§ Material shown
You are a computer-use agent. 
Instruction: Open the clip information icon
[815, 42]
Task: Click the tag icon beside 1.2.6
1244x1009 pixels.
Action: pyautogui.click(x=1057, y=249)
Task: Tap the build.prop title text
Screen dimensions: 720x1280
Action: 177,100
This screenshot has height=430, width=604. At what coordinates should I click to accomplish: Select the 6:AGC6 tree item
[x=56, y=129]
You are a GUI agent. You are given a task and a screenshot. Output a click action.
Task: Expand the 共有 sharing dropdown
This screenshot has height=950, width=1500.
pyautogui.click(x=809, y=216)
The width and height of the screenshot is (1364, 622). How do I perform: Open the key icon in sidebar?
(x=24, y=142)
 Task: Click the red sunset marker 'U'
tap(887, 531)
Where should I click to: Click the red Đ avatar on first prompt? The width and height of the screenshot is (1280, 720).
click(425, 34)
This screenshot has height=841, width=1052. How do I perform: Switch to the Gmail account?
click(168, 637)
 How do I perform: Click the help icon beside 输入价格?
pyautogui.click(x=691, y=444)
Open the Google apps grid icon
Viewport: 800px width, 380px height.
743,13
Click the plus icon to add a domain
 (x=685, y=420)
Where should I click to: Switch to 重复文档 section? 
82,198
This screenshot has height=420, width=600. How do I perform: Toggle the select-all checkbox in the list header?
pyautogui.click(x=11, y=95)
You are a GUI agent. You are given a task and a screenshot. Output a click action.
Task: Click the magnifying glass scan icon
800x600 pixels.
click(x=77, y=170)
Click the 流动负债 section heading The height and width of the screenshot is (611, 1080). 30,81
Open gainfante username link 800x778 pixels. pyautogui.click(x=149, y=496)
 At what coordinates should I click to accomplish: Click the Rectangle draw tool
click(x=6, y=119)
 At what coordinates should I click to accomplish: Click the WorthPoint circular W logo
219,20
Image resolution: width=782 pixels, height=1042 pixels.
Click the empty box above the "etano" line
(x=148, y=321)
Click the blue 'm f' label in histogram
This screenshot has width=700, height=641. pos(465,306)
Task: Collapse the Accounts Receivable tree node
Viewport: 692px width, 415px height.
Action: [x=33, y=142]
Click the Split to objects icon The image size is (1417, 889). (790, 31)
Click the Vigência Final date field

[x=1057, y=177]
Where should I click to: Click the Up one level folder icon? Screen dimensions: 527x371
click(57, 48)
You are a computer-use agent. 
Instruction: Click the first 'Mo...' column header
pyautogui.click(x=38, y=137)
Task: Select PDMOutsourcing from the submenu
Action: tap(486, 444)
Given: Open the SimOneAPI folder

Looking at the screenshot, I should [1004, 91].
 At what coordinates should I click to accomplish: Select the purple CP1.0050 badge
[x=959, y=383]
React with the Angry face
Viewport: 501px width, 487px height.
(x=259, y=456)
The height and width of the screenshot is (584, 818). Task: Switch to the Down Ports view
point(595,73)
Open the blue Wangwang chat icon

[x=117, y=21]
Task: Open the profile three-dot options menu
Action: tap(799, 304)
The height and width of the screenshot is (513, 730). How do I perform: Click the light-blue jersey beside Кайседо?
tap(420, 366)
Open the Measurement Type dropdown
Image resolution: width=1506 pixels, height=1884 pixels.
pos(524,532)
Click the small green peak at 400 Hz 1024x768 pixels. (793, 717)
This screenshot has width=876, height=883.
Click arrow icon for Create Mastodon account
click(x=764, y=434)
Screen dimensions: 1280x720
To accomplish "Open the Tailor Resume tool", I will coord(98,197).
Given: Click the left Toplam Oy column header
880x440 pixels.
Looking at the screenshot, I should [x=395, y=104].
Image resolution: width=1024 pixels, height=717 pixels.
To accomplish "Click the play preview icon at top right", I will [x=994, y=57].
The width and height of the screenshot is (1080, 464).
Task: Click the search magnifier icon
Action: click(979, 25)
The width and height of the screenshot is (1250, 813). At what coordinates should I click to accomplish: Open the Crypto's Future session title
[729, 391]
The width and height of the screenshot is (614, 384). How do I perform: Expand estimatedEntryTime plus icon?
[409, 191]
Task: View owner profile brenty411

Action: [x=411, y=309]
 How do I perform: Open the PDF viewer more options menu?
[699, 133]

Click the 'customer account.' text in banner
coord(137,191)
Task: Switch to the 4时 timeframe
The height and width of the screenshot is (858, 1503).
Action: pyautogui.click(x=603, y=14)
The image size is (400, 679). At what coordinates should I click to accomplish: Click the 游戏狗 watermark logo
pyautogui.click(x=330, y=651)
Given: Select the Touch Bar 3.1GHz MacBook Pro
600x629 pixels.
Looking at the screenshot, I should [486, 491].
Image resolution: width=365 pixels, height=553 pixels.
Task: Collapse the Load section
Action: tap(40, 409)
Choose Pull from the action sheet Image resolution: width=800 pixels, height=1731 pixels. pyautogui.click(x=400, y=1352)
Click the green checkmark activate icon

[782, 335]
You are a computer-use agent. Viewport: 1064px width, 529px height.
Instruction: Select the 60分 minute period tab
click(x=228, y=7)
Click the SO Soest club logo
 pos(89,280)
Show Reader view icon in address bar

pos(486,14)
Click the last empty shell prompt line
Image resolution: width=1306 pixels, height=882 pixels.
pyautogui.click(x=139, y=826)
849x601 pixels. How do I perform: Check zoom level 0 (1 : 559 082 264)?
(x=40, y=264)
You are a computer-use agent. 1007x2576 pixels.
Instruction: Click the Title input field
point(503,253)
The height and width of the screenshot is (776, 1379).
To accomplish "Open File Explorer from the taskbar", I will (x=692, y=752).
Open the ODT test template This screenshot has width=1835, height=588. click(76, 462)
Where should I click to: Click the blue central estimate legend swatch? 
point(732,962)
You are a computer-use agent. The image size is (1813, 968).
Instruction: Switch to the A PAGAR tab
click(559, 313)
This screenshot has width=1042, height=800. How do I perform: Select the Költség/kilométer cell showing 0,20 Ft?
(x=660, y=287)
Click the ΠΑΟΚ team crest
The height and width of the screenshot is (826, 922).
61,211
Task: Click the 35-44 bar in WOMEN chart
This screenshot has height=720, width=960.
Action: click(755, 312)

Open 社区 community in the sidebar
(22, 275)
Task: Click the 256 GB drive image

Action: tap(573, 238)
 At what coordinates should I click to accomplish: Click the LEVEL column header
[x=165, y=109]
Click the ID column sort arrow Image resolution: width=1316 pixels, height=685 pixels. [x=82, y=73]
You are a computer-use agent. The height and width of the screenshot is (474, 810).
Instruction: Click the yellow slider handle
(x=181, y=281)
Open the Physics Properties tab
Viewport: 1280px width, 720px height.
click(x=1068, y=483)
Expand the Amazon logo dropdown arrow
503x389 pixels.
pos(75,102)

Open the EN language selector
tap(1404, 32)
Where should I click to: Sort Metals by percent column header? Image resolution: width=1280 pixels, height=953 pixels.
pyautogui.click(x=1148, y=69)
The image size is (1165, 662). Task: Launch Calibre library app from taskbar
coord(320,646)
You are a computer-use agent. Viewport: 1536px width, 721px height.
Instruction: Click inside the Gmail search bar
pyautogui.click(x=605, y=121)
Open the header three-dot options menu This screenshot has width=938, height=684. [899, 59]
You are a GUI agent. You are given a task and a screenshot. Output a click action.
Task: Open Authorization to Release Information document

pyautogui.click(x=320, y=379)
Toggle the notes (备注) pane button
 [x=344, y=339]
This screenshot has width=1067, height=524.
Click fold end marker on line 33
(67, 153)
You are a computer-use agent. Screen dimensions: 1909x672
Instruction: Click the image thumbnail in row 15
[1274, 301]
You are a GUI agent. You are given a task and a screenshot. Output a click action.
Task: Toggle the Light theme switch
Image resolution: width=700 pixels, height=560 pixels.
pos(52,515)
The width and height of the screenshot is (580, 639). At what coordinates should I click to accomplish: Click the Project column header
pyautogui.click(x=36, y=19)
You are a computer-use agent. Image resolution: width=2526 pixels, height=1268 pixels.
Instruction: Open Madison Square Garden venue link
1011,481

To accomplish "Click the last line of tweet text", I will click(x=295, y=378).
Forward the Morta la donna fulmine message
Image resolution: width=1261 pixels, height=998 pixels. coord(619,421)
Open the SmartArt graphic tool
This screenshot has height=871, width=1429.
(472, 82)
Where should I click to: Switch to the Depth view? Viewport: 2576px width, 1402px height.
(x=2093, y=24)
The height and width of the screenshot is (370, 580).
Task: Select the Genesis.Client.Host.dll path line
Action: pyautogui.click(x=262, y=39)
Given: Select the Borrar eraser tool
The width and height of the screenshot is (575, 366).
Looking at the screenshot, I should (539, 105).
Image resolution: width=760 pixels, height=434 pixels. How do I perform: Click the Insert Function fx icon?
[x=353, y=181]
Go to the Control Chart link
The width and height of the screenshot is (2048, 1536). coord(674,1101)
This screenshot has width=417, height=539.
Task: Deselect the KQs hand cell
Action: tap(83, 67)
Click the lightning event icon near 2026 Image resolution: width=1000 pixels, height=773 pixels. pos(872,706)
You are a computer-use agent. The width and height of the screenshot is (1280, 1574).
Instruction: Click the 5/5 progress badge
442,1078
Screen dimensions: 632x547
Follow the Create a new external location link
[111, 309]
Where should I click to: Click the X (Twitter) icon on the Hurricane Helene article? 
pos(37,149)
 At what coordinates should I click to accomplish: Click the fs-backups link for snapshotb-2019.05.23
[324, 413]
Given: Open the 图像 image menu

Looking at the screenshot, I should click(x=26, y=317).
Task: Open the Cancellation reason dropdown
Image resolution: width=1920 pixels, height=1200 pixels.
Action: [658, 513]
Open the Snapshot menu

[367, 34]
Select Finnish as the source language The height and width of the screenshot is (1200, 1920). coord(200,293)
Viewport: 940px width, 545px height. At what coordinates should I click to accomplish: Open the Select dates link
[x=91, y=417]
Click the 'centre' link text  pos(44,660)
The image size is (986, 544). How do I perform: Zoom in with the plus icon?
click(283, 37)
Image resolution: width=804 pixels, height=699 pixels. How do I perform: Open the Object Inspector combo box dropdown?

§ Problem details
From the records above, retype only the lines starting at the line that contains "Open 社区 community in the sidebar" and ending at the line that contains "Click the ID", both included.

§ Task result
Open 社区 community in the sidebar
(22, 275)
Task: Click the 256 GB drive image

Action: tap(573, 238)
 At what coordinates should I click to accomplish: Click the LEVEL column header
[x=165, y=109]
Click the ID column sort arrow Image resolution: width=1316 pixels, height=685 pixels. [x=82, y=73]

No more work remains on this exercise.